Candida dubliniensis is a yeast and is often found in the oral cavity of HIV and AIDS patients. In addition, it often occurs together with Candida albicans in candidiasis. The similarity between Candida dubliniensis and Candida albicans makes it difficult to correctly identify the microorganism.
What is Candida Dubliniensis?
In 1995, scientists differentiated Candida dubliniensis from the very similar fungus Candida albicans. In the context of candidiasis, Candida dubliniensis often occurs together with Candida albicans or other species of this genus.

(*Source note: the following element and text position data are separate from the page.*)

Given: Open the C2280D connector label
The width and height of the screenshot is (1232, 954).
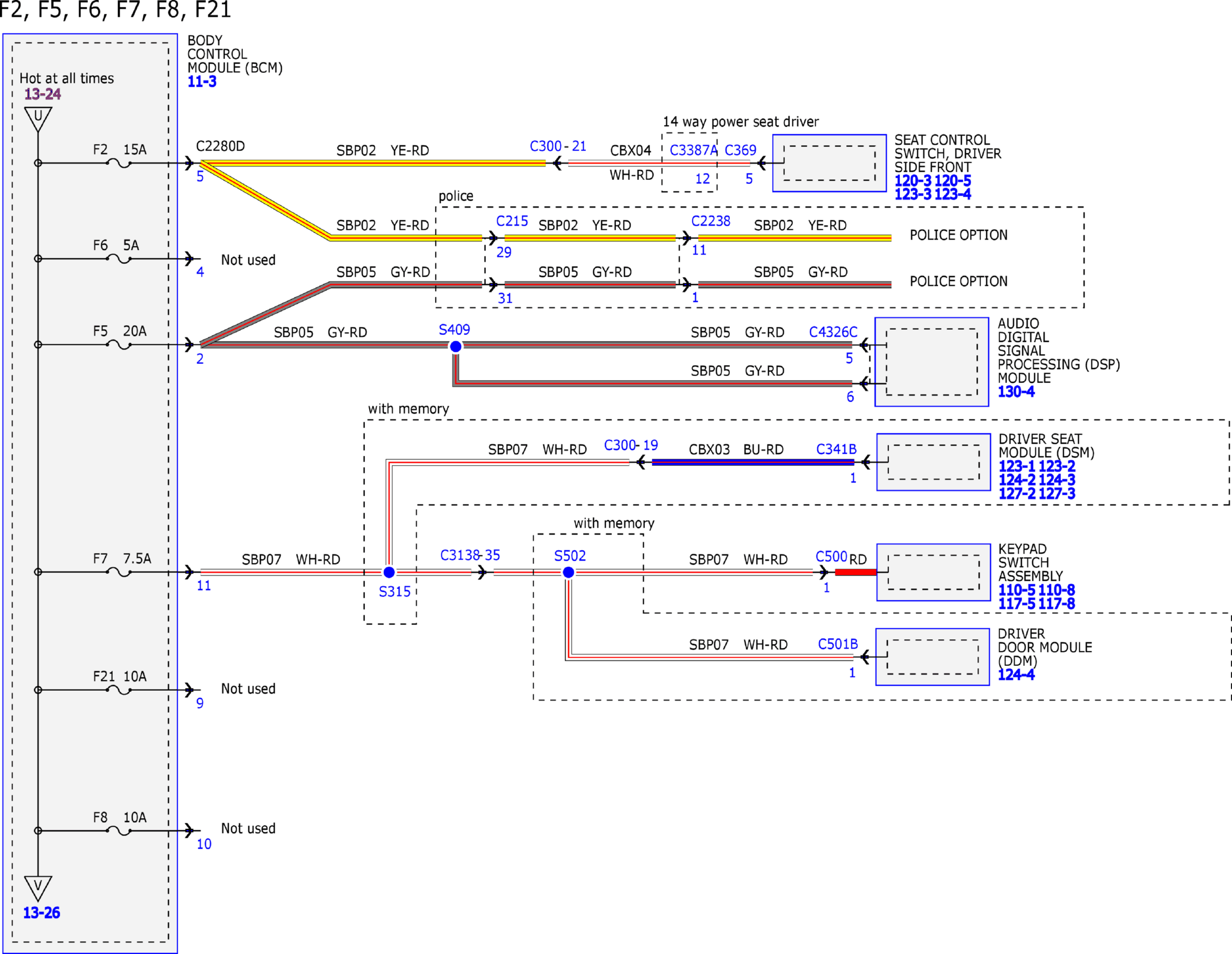Looking at the screenshot, I should pyautogui.click(x=220, y=146).
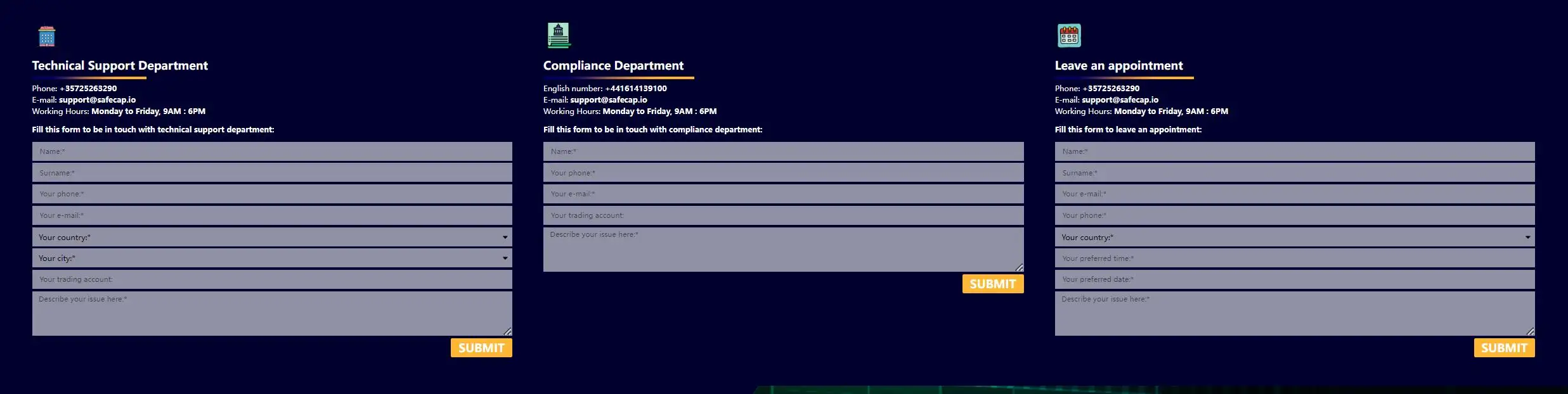This screenshot has width=1568, height=394.
Task: Click the English number +441614139100
Action: tap(636, 88)
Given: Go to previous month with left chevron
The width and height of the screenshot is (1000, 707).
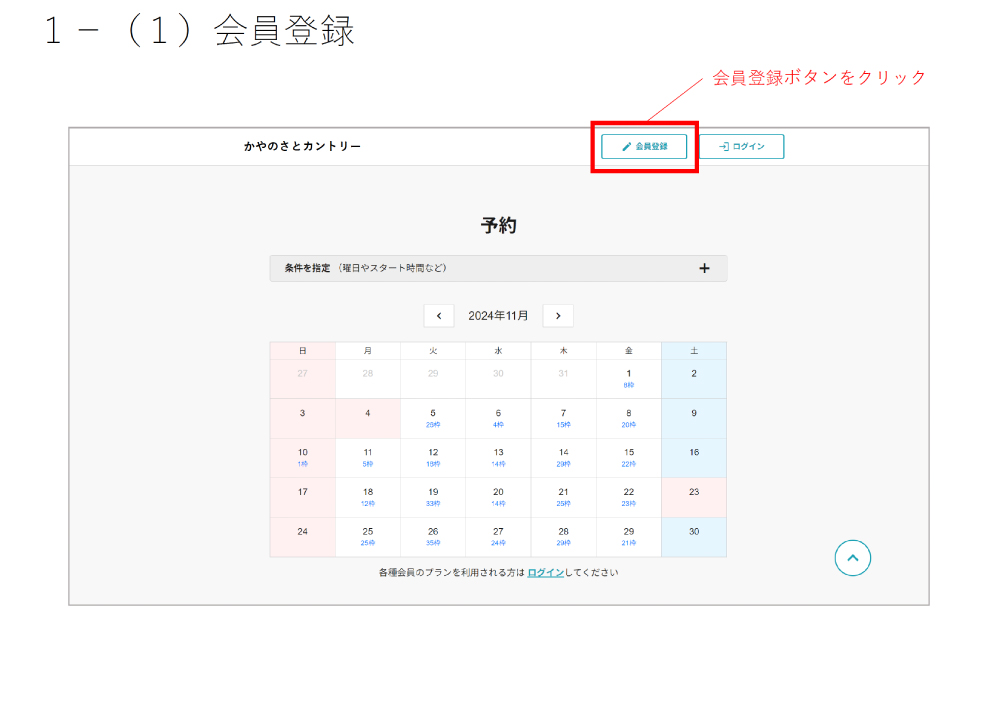Looking at the screenshot, I should click(439, 316).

The species name “dubliniensis” goes back to the Irish capital Dublin, as researchers recognized the yeast in this part of Europe as a new species for the first time. Within this classification, different types of Candida dubliniensis can be distinguished, one of which may have pathogenic properties. However, since the fungus occurs almost exclusively with other Candida species, it is difficult for experts to assess its general importance for medical practice.
Occurrence, Distribution & Properties
Although Candida dubliniensis was not described until the 1990s, examinations showed the microorganism retrospectively for a period of at least 40 years. Presumably, Candida dubliniensis is therefore not a new species or mutation. Instead, researchers assume that it has often been confused with Candida albicans in the past.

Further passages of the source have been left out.